KAYSVILLE — More fireworks went off in Kaysville's City Council meeting Tuesday night, but this time they weren't related to Fourth of July festivities.

The Kaysville City Council voted 4-1 to remove Councilman Dave Adams — who has seen no shortage of conflict in and out of Kaysville City Hall — from Tuesday night's meeting after Kaysville Mayor Katie Witt accused Adams of sexual harassment for calling her "sweetheart."

The exchange between Witt and Adams — who have had their fair share of clashes in the past — occurred during the council's discussion of a fiber optic network after Adams began speaking into his microphone without waiting to be called on by the mayor, who acts as chairwoman of the council and directs conversation during Kaysville's meetings.

“Hey, Councilmember Adams, can I call on you please?" Witt said, interrupting Adams. "We still do have rules, OK?”

“Oh, thank you, sweetheart. Go ahead,” Adams said, drawing exclamations and head shakes from other members of the council.

“That’s offensive,” Witt told Adams.

“There’s conversation on the table, you need to let it happen,” Adams rebuked.

Witt sighed as Councilman Stroh DeCaire called an “objection — a big one,” while other council members called for a “point of order.”

“Taken,” Adams said.

The mayor then called on Adams and allowed the conversation to continue for a few minutes. At one point, she can be seen whispering briefly to Councilwoman Michelle Barber before she pushed pause on the discussion again.

Kaysville City Councilman Dave Adams

“Excuse me, forgive me for interrupting. I’ve never encountered this situation," Witt said. "I feel that the comment that was made is sexual harassment. It is not proper to call someone ‘sweetheart.’”

Adams interjected again, firing back at Witt.

“Should I play the video of you doing the same stuff a year and a half ago to me in your office? I still have it," Adams said. "I apologize for what I’ve done. Why don’t you apologize for a year and a half ago? And I still have harassing text messages from you. So do you want to call a truce?”

Witt, ignoring Adams, then called on the rest of the council to entertain a motion to remove Adams from the meeting. Councilman Jake Garn made the motion, saying, "I honor and respect the mayor and chair position" and he believed it was an "appropriate motion."
┄┄┄┄┄┄
EXERCISE TASK: Please extract the part of the Kaysville council meeting text starting at "Witt sighed as" and ending at "the discussion again.", word for word. The rows that come after this text aren't needed here.

(Records)
┄┄┄┄┄┄
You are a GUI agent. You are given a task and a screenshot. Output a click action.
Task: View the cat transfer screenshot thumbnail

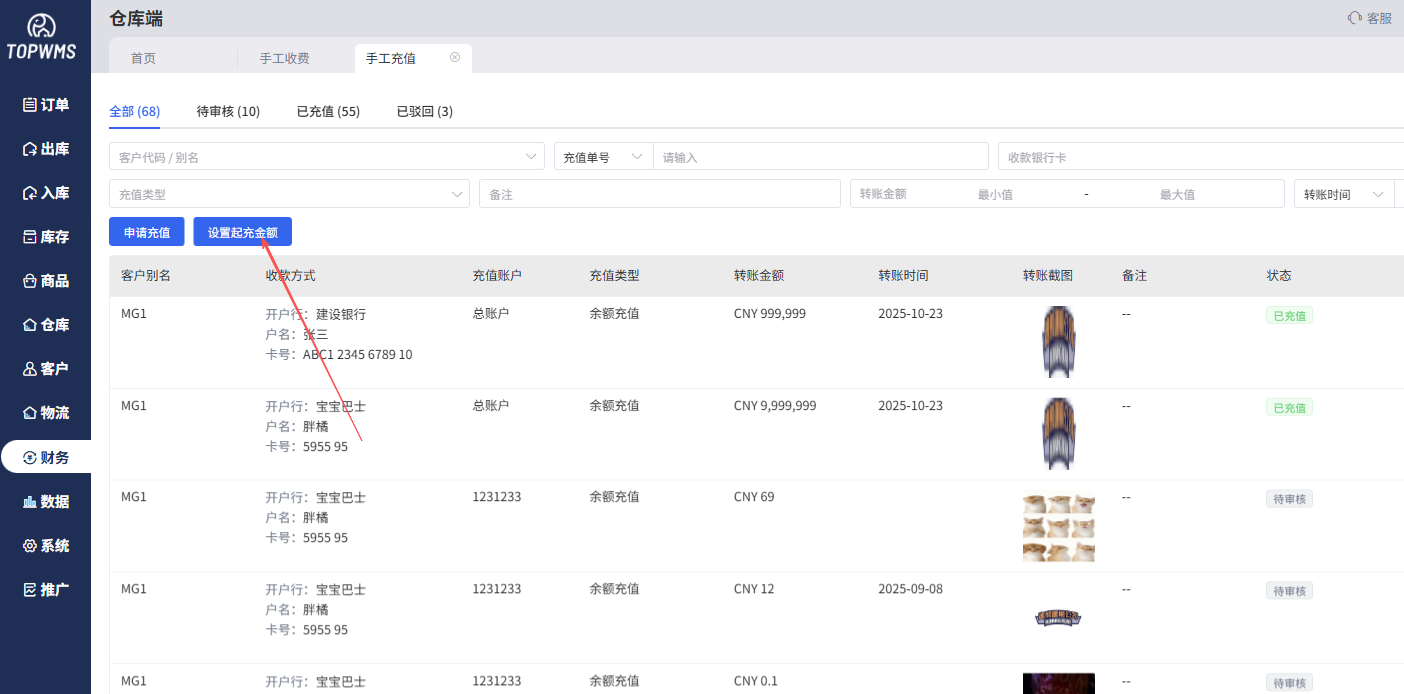[1058, 525]
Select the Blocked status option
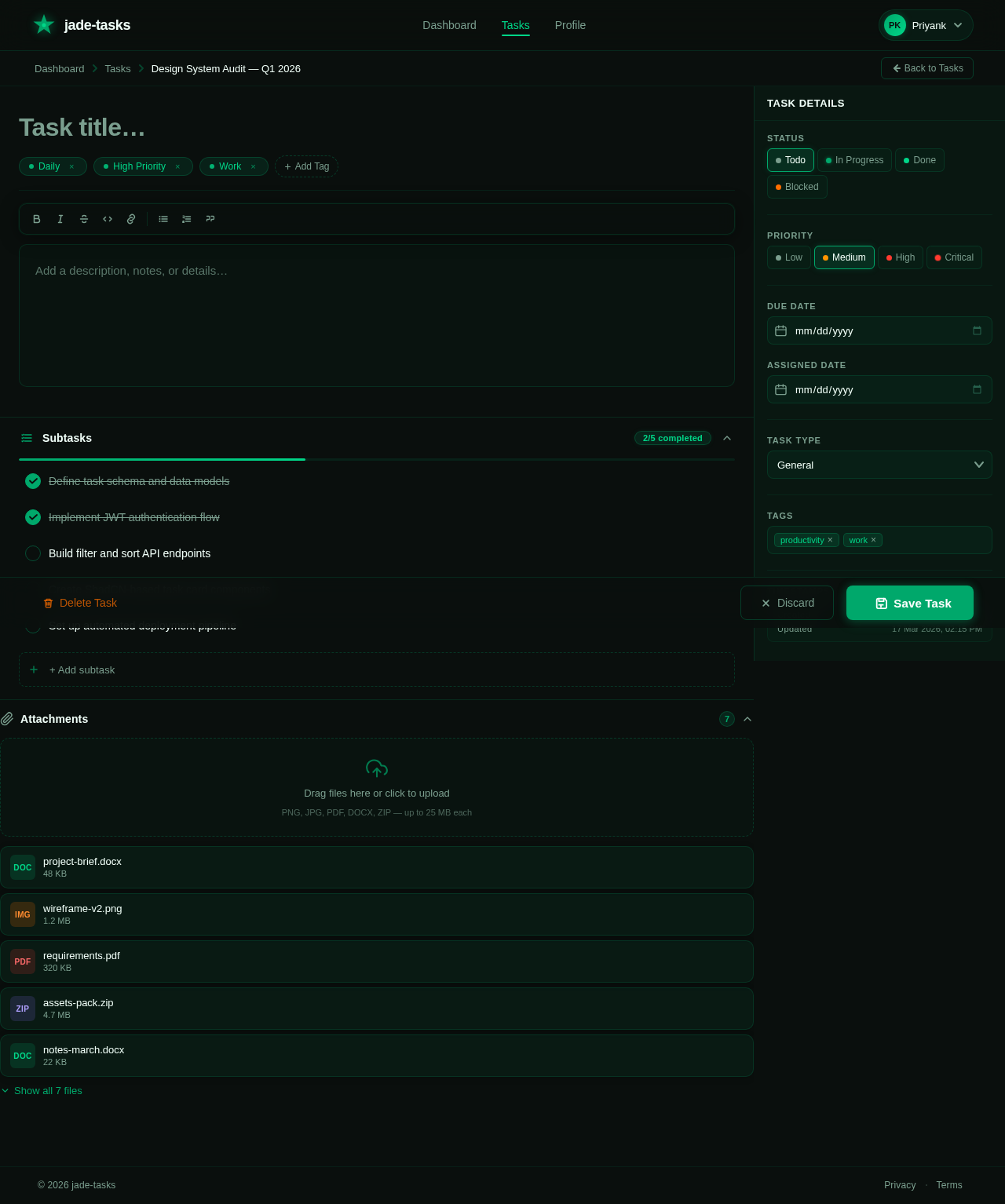 pos(797,187)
┄┄┄┄┄┄
CORRECT ANSWER:
Witt sighed as Councilman Stroh DeCaire called an “objection — a big one,” while other council members called for a “point of order.”

“Taken,” Adams said.

The mayor then called on Adams and allowed the conversation to continue for a few minutes. At one point, she can be seen whispering briefly to Councilwoman Michelle Barber before she pushed pause on the discussion again.